Watch Anshul Samar describe Elementeo at TEDxSanJoseCA

While developing the Elementeo cards, Anshul was diagnosed with a rare lung disease, which causes lung bleeding and significantly cuts down lung capacity. Bringing the period table to life helped motivate Anshul to fight his potentially overwhelming diagnosis.

Anshul amusingly recalls the moment when, during the summer before 9th grade, his manufacturer delivered the first 5,000 Elementeo games to his garage: “I still remember the joy I felt when the games arrived, and the relief my parents felt when Amazon picked up many of them to take to their warehouse.” The first version of Elementeo was sold through Amazon, The Exploratorium, The MIT Museum, and select stores in US, UK, and Canada.

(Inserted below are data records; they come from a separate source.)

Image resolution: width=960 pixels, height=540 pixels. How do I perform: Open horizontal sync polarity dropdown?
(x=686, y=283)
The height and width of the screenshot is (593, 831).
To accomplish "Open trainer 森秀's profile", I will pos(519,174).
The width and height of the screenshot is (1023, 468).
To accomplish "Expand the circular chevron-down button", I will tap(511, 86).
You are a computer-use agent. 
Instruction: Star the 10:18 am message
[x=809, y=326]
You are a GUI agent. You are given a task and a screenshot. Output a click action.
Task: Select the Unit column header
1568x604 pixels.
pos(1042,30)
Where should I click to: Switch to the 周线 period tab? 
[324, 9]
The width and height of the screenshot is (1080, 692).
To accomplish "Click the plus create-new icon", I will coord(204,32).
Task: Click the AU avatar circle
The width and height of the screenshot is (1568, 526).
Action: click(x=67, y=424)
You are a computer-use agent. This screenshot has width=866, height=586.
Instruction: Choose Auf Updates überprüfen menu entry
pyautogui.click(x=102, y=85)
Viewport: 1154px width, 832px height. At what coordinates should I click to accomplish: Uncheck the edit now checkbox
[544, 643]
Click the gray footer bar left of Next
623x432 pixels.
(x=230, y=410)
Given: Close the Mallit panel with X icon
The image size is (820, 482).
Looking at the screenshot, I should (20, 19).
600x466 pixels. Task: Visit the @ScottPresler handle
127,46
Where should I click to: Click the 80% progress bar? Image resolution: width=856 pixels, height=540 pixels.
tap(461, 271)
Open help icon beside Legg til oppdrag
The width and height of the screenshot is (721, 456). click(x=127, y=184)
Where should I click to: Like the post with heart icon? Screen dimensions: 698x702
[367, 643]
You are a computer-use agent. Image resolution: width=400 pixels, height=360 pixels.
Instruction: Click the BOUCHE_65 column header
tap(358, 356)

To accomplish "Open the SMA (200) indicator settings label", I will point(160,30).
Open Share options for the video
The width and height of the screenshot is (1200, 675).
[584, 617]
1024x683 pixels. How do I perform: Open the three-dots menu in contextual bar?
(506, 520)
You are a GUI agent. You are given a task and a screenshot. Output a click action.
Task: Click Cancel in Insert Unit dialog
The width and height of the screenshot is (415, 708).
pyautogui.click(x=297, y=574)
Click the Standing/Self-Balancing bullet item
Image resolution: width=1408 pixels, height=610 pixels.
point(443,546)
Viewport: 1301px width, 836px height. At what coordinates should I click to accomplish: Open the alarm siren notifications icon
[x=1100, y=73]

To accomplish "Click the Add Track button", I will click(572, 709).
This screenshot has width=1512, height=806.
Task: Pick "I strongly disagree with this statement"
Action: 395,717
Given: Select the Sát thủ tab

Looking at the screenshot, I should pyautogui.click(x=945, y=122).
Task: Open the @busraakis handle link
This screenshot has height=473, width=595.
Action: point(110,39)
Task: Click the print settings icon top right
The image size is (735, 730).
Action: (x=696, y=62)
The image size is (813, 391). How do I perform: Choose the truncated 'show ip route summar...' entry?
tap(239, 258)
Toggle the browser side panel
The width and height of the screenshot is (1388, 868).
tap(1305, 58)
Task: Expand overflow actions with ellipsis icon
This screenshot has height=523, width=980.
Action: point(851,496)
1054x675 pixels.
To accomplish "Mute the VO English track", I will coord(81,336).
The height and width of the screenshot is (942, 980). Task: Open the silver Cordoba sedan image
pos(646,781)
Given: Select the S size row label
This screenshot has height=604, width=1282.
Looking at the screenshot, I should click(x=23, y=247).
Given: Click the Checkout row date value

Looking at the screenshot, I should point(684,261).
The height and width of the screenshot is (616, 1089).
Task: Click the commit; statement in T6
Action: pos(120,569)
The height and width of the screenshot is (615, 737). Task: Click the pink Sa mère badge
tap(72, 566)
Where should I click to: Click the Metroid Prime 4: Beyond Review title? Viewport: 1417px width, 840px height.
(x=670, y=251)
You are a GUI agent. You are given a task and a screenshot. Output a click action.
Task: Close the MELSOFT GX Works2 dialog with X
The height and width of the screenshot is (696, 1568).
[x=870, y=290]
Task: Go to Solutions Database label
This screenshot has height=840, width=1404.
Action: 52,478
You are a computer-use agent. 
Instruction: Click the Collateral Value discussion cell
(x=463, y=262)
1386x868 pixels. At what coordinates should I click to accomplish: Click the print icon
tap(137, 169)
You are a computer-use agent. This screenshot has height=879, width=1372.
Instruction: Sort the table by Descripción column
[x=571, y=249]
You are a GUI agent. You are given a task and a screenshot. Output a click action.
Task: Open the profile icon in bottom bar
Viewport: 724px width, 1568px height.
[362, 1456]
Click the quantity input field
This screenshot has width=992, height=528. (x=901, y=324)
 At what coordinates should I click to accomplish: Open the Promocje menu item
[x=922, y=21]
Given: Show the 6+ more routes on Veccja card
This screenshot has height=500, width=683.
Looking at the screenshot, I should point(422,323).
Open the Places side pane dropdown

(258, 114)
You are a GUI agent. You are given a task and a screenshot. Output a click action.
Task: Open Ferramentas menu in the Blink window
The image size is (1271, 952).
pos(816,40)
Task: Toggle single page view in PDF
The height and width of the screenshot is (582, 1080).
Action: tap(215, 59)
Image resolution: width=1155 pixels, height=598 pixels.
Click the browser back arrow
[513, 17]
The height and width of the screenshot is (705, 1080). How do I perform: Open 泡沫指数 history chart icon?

After the first round sold out, then high-school senior Anshul developed a new version of Elementeo, adding new cards, such as Vanadium Viking and Newton’s 3 Laws.

The most recent version features five stages-element, reaction, compound, alchemy and fusion. It comes with 50 elements, 25 compounds and 25 alchemy cards, as well as blank cards for players to create their own characters. 

In 2012, during a TEDTalk in San Jose, California, the young entrepreneur launched the app version of the game, which includes animated versions for some of the cards, like the Sodium Dragon. The app also creates a 3D version of the elements and an option for players to create their own Elementeo card that are then integrated into the periodic table.

Anshul believes the possibilities with Elementeo are endless. Through his game, he hopes to change the way kids think about chemistry and science. These subjects should be fun and interactive, not just a collage of words and numbers memorized for an exam. The young entrepreneur is also determined to give back, and provides $500, $1,000, and $2,000 grants to youth around the world who want to pursue their own entrepreneurial ideas.